# Exercise directions:
Count the lines below that contain the string "should", and give only the number.

——————

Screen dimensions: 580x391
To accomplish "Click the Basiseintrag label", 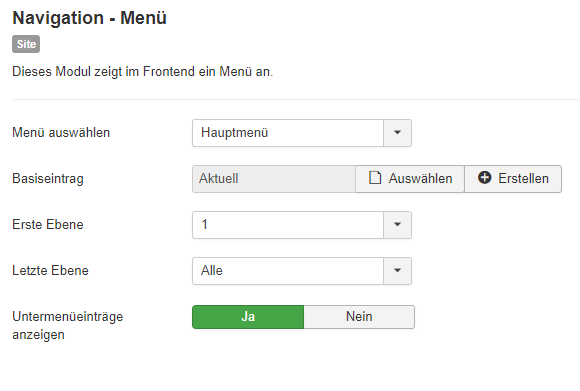I will point(48,179).
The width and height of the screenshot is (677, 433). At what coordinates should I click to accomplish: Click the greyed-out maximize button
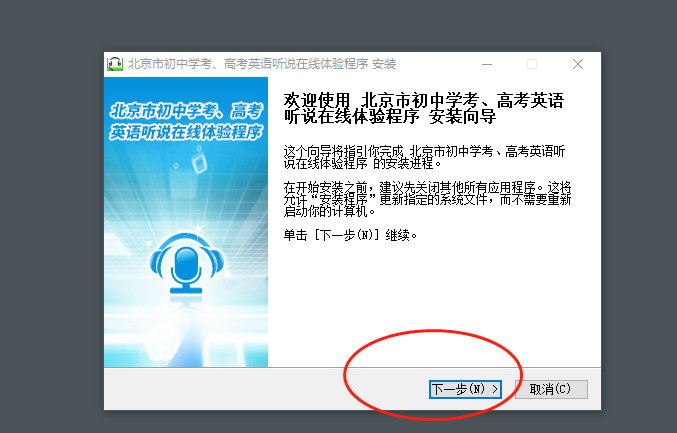click(x=532, y=64)
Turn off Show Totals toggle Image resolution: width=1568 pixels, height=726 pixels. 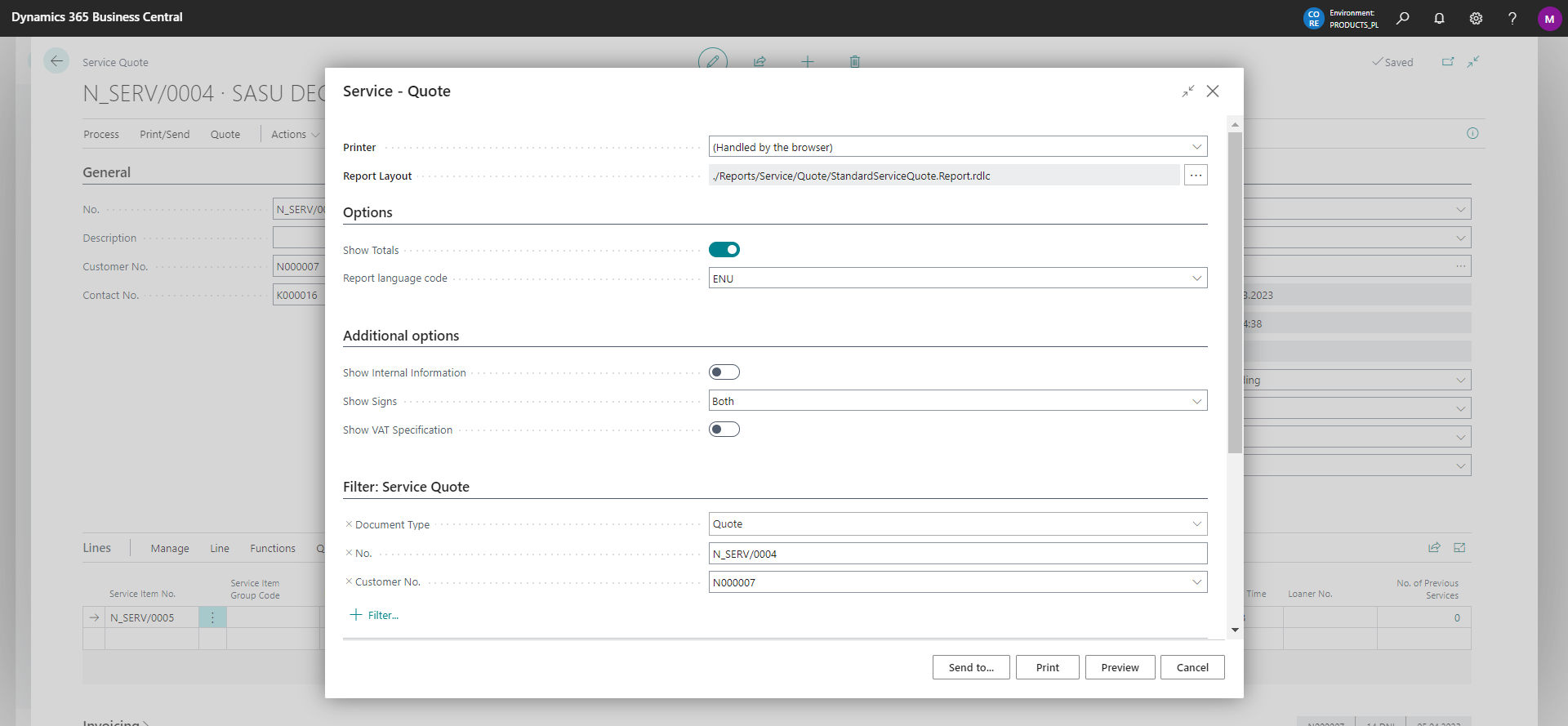click(x=724, y=250)
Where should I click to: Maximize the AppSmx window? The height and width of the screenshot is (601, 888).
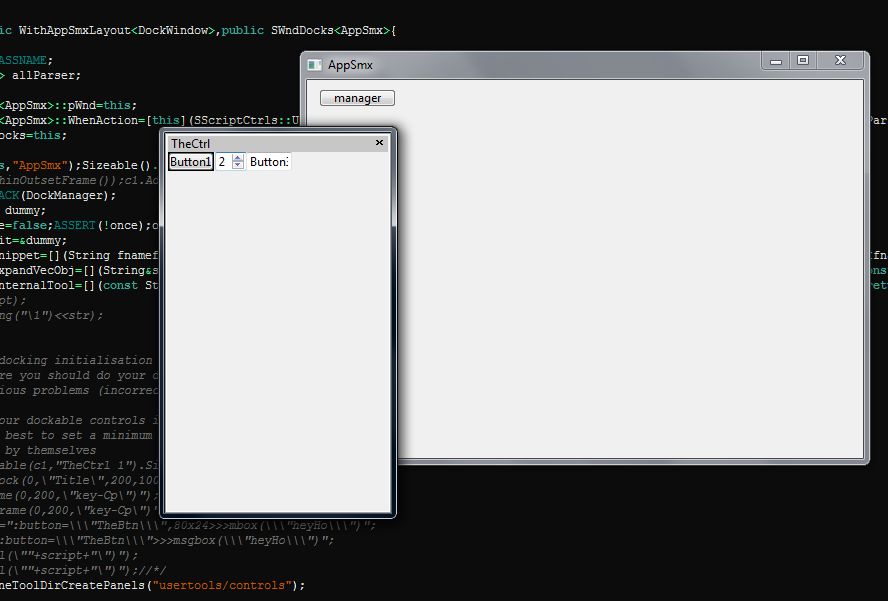pos(802,61)
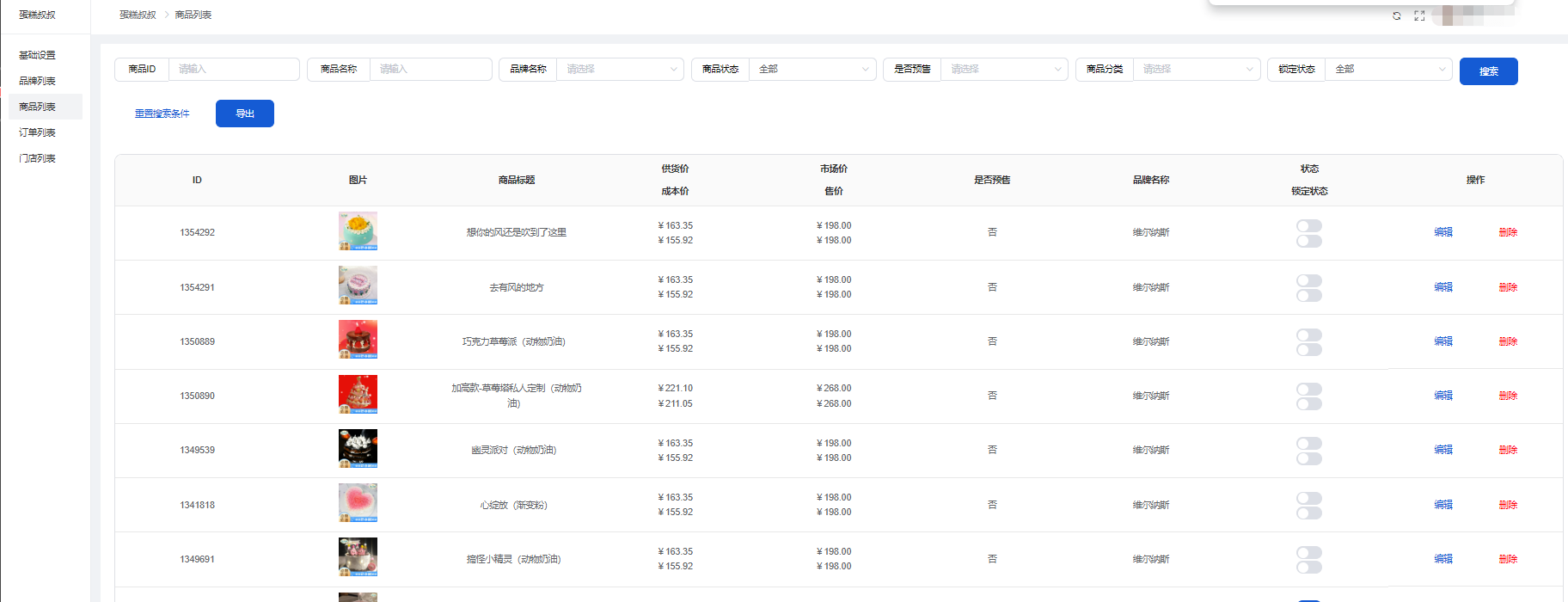Viewport: 1568px width, 602px height.
Task: Click pink heart cake image for 1341818
Action: point(358,503)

——————

# Output of the task:
2